Exercise instructions
Looking at the data below, report how many lines contain "will", with no other words.

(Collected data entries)
────

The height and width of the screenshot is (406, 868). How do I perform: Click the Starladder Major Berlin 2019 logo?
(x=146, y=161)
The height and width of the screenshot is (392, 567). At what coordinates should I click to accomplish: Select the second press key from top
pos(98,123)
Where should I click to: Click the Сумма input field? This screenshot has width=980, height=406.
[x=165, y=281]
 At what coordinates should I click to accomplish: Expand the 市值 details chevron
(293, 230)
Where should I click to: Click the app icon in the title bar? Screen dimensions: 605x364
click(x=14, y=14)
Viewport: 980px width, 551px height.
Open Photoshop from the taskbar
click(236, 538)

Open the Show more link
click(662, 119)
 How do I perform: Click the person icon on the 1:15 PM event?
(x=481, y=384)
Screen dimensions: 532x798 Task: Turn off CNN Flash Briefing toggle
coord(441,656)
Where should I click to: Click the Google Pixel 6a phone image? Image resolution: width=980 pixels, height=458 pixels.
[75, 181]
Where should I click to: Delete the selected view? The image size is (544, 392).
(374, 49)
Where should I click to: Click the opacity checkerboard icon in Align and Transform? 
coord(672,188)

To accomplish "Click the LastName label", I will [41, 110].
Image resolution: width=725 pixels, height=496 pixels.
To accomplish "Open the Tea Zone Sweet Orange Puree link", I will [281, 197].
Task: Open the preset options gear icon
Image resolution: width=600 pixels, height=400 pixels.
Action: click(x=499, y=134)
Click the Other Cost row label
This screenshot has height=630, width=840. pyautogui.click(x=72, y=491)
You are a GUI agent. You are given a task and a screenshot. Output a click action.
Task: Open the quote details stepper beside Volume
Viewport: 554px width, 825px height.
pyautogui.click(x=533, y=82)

────

Task response
2